Your goal: Verbatim copy without images: repeat the records in full.

-- Opening Marker --

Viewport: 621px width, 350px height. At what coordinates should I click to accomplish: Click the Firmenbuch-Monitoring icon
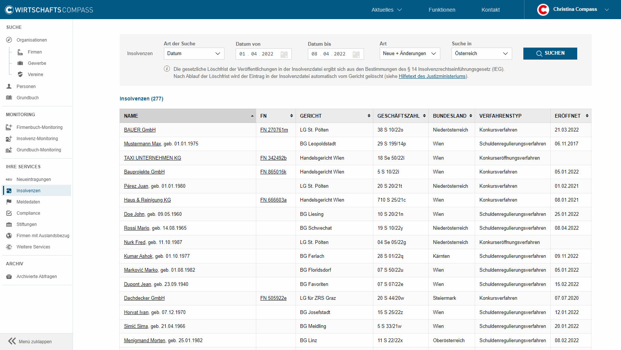click(x=9, y=127)
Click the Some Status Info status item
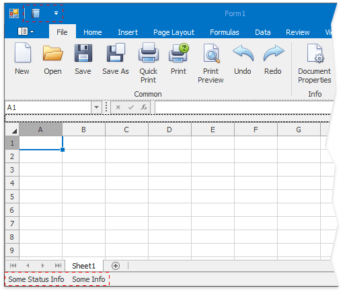The height and width of the screenshot is (292, 343). click(x=36, y=279)
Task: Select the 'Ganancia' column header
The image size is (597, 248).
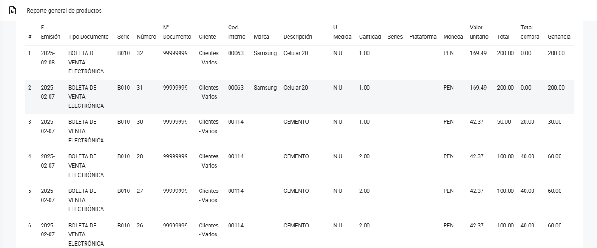Action: (x=559, y=37)
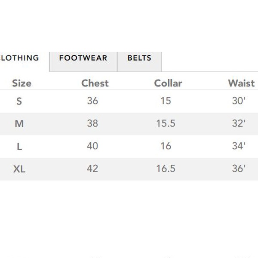258x258 pixels.
Task: Click the XL size row label
Action: click(19, 169)
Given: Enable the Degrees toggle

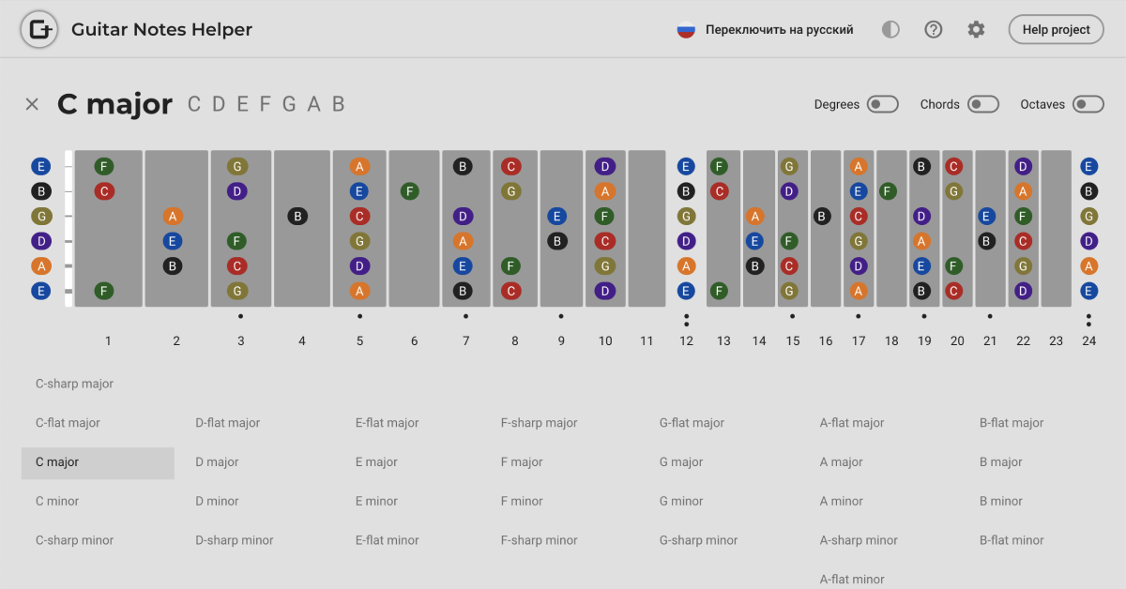Looking at the screenshot, I should 882,104.
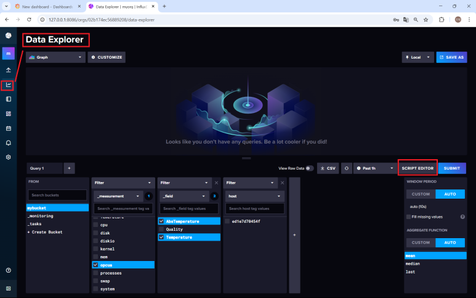This screenshot has height=298, width=476.
Task: Open Tasks calendar icon in sidebar
Action: 9,128
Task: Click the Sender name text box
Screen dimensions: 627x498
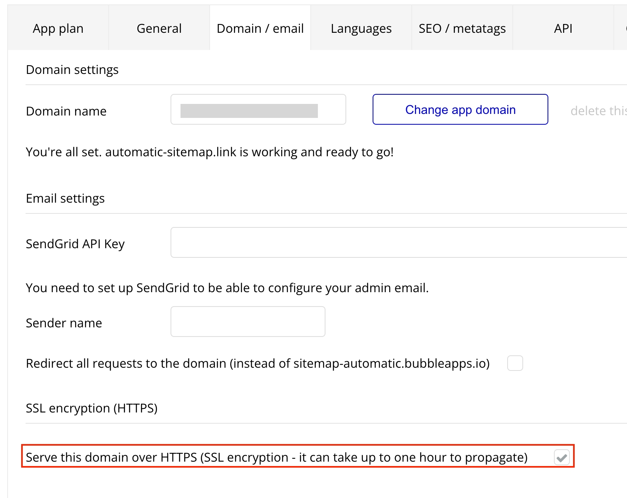Action: point(248,322)
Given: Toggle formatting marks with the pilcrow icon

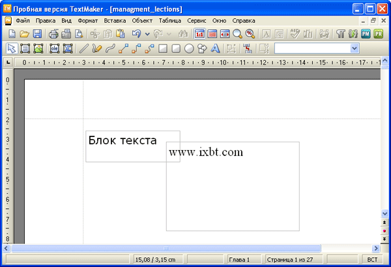Looking at the screenshot, I should click(340, 33).

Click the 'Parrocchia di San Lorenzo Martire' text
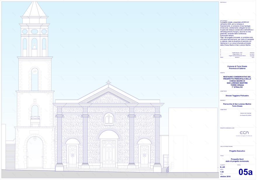(237, 104)
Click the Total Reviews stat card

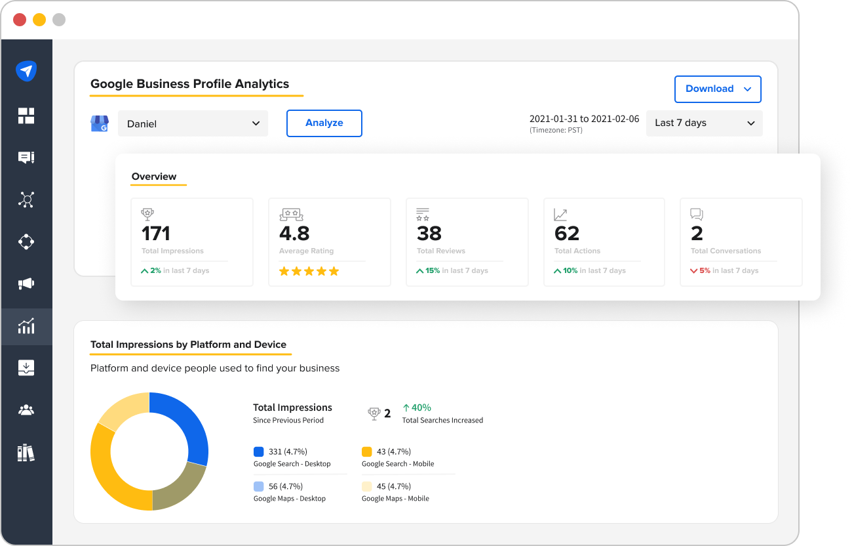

-- Closing Marker --

Result of the exercise:
Viewport: 621px width, 350px height. At what coordinates should I click to accomplish: Click the Firmenbuch-Monitoring icon
click(x=9, y=127)
Click the Some Status Info status item
The height and width of the screenshot is (292, 343). click(x=36, y=279)
Task: Select the 'Ganancia' column header
The image size is (597, 248).
Action: (x=559, y=37)
258x258 pixels.
Task: Click the XL size row label
Action: click(19, 169)
Given: Enable the Degrees toggle

Looking at the screenshot, I should 882,104.
This screenshot has height=298, width=476.
Task: Open Tasks calendar icon in sidebar
Action: 9,128
Task: Click the Sender name text box
Screen dimensions: 627x498
Action: point(248,322)
Given: Toggle formatting marks with the pilcrow icon

Looking at the screenshot, I should click(340, 33).

Click the 'Parrocchia di San Lorenzo Martire' text
(237, 104)
Click the Total Reviews stat card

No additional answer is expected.